Se metió el trapo lleno de piedras dentro de la guerrera y luego asió su propio rifle, quitando el seguro justo cuando una segunda llamada produjo ecos a través de la espesura. La nueva llamada era más fuerte, más cercana, un chirrido gimoteante que ya era un castigo en sí mismo, como si de algún modo pasase de largo por los oídos y atravesase directamente el cerebro.

—Eso no es un jodido pájaro —aseguró McCrea.

Dixon no le contestó, pero debía de estar de acuerdo con él: sus ojos fueron saltando de un lugar a otro, apretó con más fuerza el fusil, tanto que se le hincharon las venas en sus poderosos antebrazos. Sacó un machete de la funda que colgaba de su cinto y se adelantó, con el rifle en una mano y la larga hoja de metal en la otra.

Tras él, McCrea estudió la jungla, sintiéndose repentinamente preocupado por la niebla, los árboles y las mismas líneas de visión bloqueadas que habían ocultado su acercamiento. Puso el selector de su arma en tiro automático y luego se deslizó hacia la derecha, guardando el flanco de Dixon y deseando que hubiera alguien para guardarle el suyo. Diez metros más allá se detuvo.

—¿Qué demonios…?

Medio oculto por la maleza yacía otro cuerpo: Vásquez, el último de los traidores que habían huido, abandonándolos. Sólo que su muerte aún era más extraña que la de Pritchard: cortes paralelos corrían diagonalmente sobre su pecho; su camisa y su guerrera estaban empapadas de rojo y su hombro y brazo derechos habían desaparecido, arrancados de su cuerpo por una fuerza inimaginable y lanzados a algún lugar que no se veía. Todo lo que quedaba era una herida abierta, jirones de carne desgarrados y ensangrentados, y prominentes trozos de huesos.

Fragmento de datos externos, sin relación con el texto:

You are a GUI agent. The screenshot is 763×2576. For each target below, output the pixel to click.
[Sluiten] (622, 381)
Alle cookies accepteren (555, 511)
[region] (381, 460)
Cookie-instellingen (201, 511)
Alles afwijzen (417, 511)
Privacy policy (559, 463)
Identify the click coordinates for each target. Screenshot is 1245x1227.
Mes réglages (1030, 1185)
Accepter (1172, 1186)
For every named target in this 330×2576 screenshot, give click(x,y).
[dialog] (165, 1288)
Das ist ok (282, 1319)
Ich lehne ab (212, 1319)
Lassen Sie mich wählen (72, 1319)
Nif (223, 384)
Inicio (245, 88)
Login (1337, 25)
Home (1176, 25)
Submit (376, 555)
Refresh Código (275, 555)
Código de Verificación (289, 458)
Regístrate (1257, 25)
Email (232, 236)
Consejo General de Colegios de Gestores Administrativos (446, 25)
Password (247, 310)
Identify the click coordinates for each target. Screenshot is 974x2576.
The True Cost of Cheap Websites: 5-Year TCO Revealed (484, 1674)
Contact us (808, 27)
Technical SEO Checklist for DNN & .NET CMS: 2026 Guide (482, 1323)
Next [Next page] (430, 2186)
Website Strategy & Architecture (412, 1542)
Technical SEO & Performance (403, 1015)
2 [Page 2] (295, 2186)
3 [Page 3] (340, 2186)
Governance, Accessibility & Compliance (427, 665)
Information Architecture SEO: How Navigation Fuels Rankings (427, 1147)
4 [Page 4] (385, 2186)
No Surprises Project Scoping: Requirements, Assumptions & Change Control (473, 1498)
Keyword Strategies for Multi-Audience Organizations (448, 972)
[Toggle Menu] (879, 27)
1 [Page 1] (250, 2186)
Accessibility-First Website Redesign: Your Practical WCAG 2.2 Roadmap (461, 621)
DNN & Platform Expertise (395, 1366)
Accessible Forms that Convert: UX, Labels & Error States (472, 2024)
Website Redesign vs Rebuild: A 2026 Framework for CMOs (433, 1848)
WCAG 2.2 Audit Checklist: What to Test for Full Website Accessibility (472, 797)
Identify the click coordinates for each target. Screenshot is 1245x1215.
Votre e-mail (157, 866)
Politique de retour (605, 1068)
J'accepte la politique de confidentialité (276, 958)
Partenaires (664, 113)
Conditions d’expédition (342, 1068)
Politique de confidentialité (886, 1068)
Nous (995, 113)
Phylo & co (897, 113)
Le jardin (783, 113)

Cosa extraña, los pájaros lo habían ignorado, aunque estaba claro que alguna otra cosa no lo había hecho. Lo rodeaban huellas en el suelo, largas depresiones dobles, como si alguien hubiera clavado un diapasón en tierra y luego lo hubiera inclinado hacia adelante. Las había visto antes pero, por mucho que lo intentase, a Billy McCrea no se le ocurría nada que pudiera dejar unas marcas así.

El penetrante alarido volvió a producir eco a su alrededor.

—Está pasando otra vez —dijo.

—Calla —le ordenó Dixon.

—¿Es que no lo ves? ¡Está aquí!

—¡Calla!

Los pájaros graznaron por encima, y el corazón de McCrea latió con fuerza mientras trataba de concentrarse: la herida, los cortes, las huellas. Sus ojos saltaban de una parte a otra, tratando de hallarle sentido a aquello.

Un rugido llegó hacia ellos por la izquierda.

Alzó la vista y vio a Dixon volverse y disparar, justo mientras una mancha oscura estallaba a través del sotobosque, golpeándole como un tren acelerado.

El fuego del arma atronó por entre la selva y una fina neblina roja se pulverizó sobre las hojas.

McCrea se estremeció, se dio la vuelta y apretó el gatillo de su propio rifle. Sus disparos se abrieron camino por entre el follaje, pero no había nada a lo que alcanzar: ni blanco, ni enemigo, ni Dixon, sólo las frondas bajas, agitándose por los impactos y cubiertas por una pátina de sangre de Dixon.

McCrea la miró, goteando de las hojas.

—¡Dixon! —gritó, mientras sus ojos oteaban alrededor.